Stored items from a collection:
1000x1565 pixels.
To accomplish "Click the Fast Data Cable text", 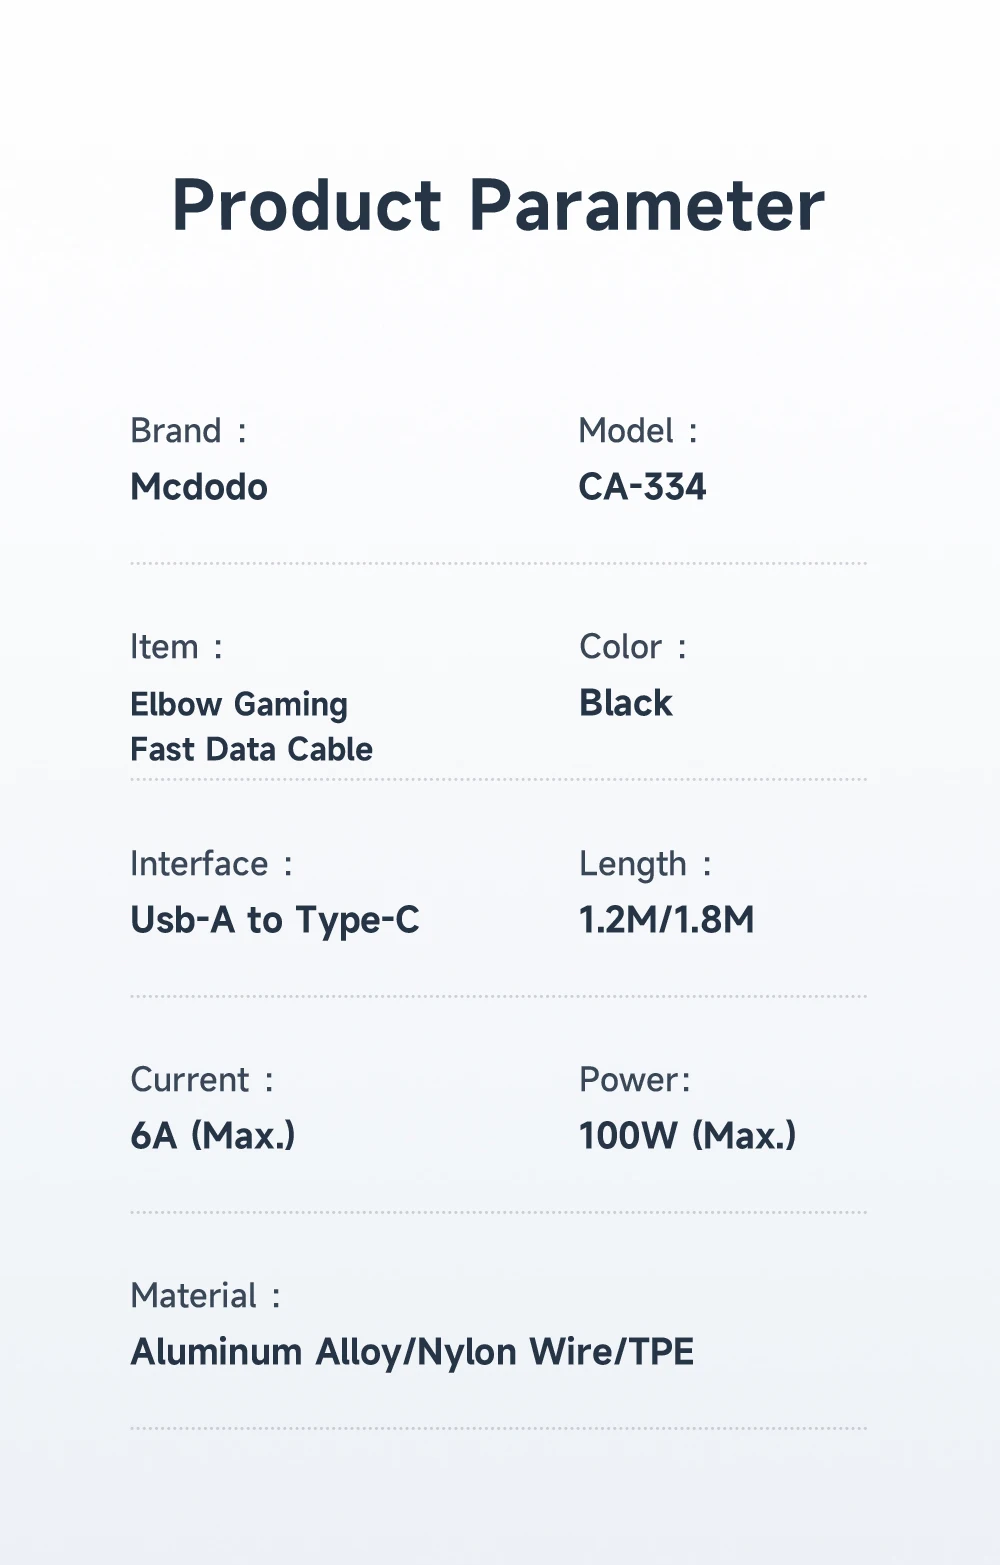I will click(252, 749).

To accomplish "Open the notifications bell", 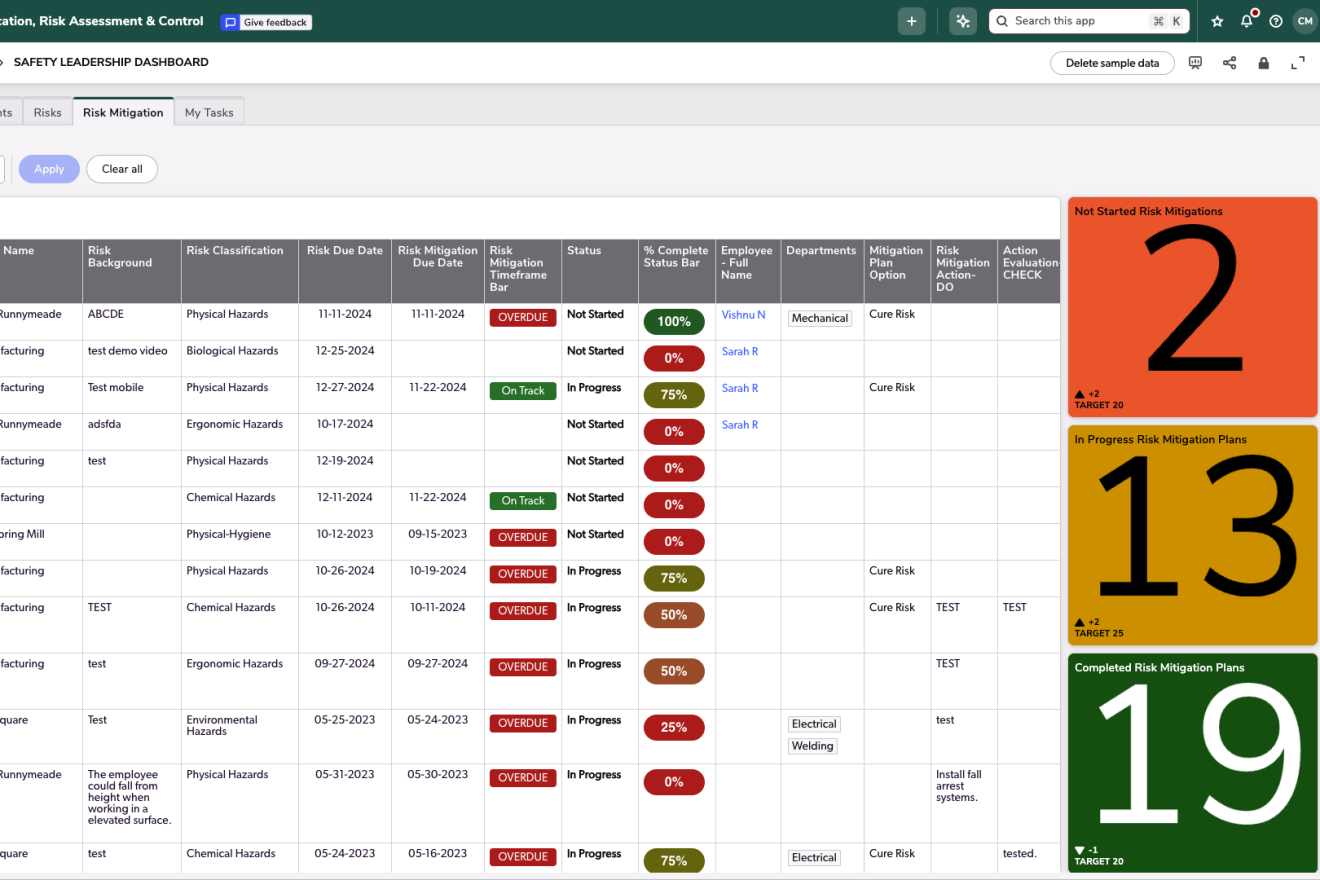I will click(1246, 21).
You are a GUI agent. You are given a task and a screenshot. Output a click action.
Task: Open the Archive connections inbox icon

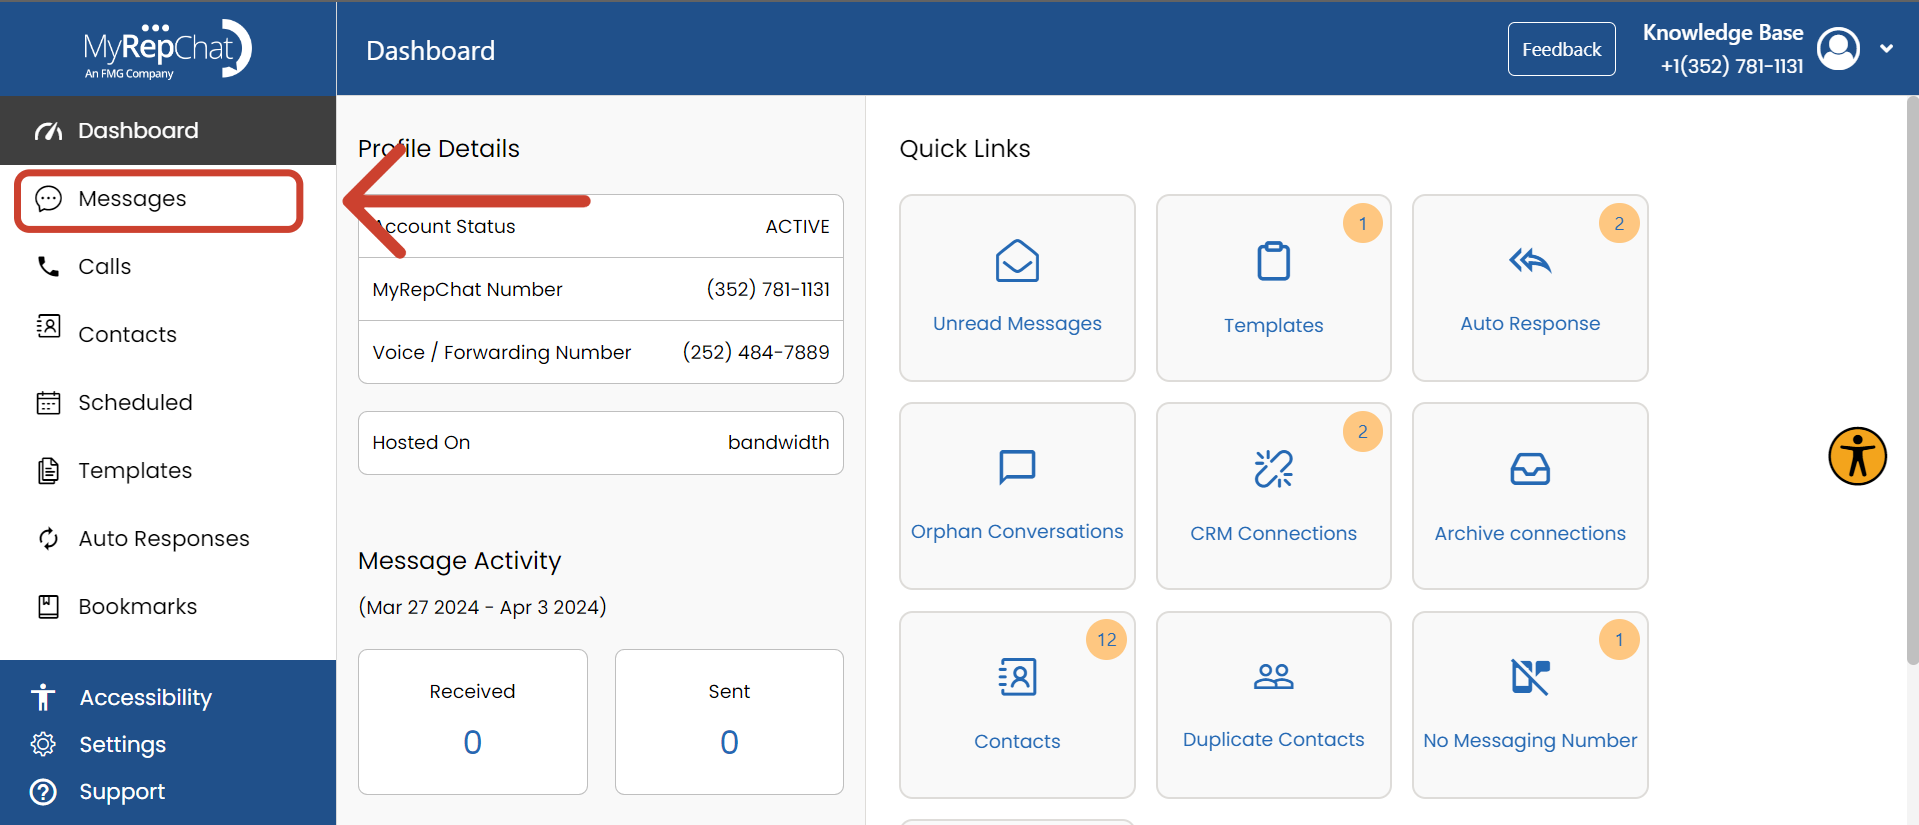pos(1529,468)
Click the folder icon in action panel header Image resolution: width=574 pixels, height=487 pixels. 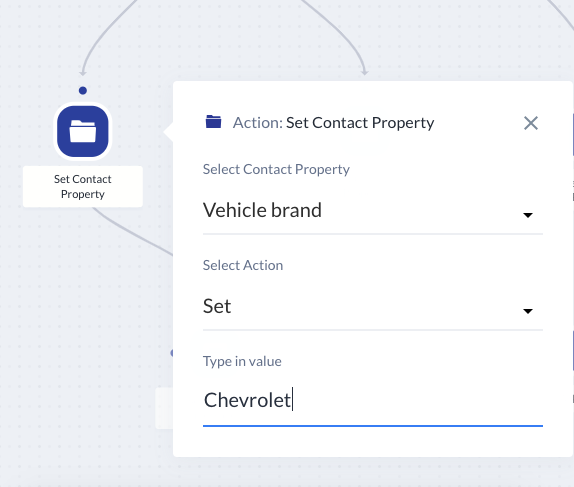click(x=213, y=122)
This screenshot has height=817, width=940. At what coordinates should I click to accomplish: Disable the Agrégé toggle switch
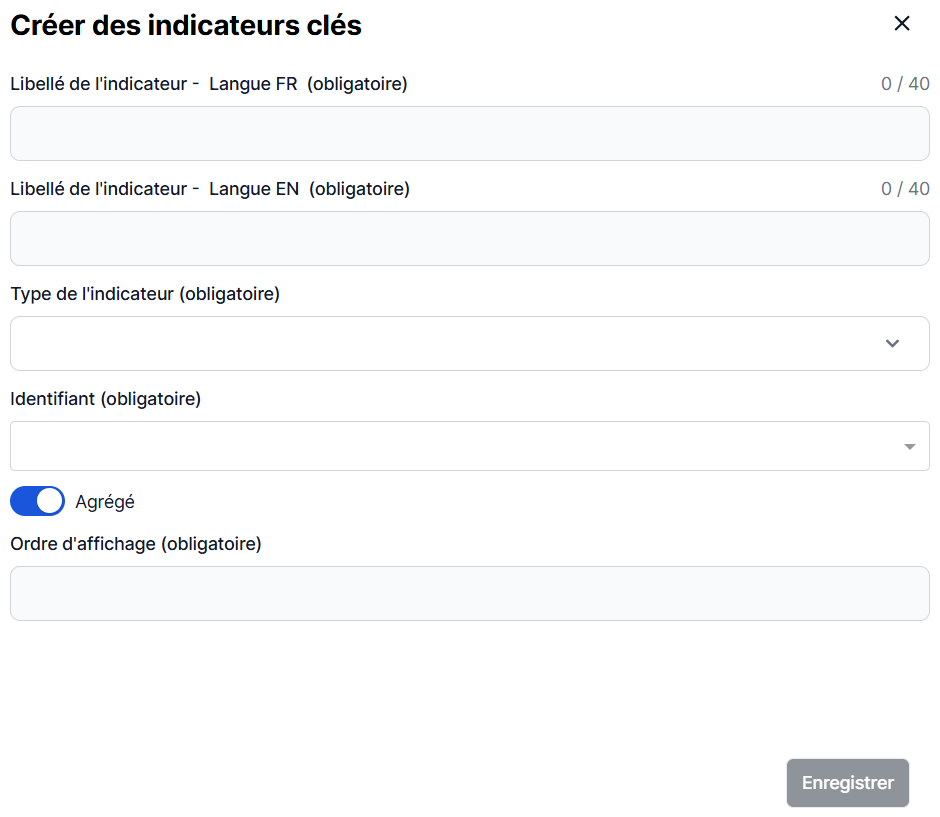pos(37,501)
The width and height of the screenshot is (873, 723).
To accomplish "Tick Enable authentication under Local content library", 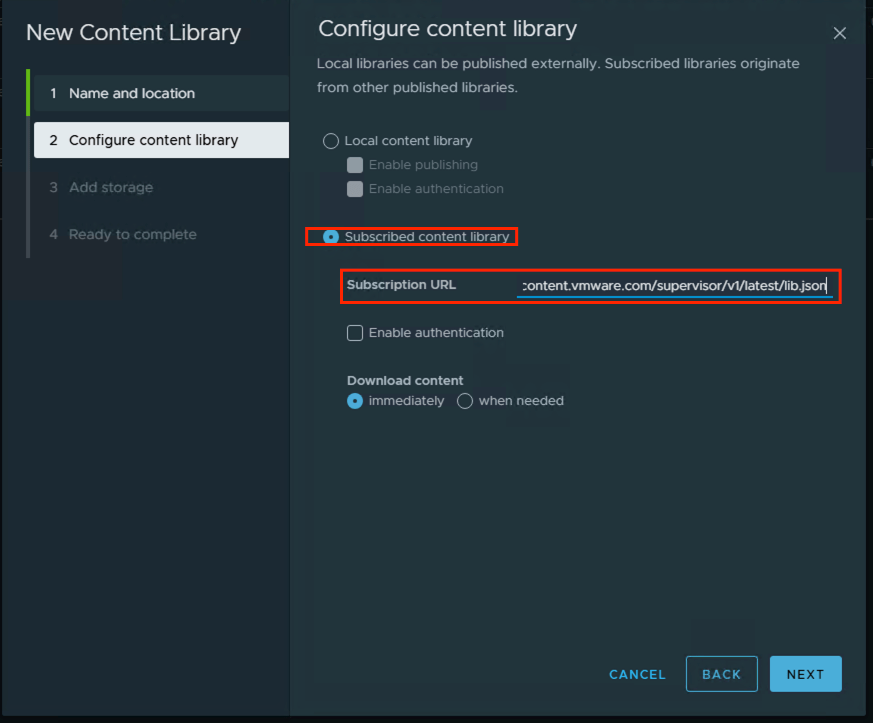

* TO BE DONE
Rewrite the records from the line containing "This screenshot has" through the end of the records, changing "screenshot" to "image" and leaving everything else unchanged. Omit the pictures from your answer.

* RESPONSE
This image has height=817, width=940. At what coordinates should I click to accomplish: Disable the Agrégé toggle switch
pos(37,501)
The width and height of the image is (873, 723).
To accomplish "Tick Enable authentication under Local content library", 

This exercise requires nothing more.